Find every line in the records below that contains the word "Expand", and copy each one. Case counts.

▶ TASK DATA
——————

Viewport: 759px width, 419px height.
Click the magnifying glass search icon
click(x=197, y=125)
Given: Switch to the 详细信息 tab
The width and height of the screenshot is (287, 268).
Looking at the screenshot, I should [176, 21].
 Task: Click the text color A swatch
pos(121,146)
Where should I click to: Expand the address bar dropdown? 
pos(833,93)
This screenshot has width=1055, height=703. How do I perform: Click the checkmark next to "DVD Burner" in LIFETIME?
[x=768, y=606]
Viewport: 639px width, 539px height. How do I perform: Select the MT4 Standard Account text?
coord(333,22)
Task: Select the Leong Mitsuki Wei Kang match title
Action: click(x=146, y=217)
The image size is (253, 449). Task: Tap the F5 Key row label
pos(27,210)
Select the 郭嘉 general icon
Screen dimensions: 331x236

——————

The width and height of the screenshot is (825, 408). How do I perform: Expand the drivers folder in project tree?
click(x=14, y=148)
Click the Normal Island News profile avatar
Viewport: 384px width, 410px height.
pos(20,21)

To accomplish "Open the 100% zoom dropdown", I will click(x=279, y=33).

——————

▶ TASK RESPONSE
Where should I click to: Expand the address bar dropdown? 
The width and height of the screenshot is (825, 408). How do I perform: Expand the drivers folder in project tree?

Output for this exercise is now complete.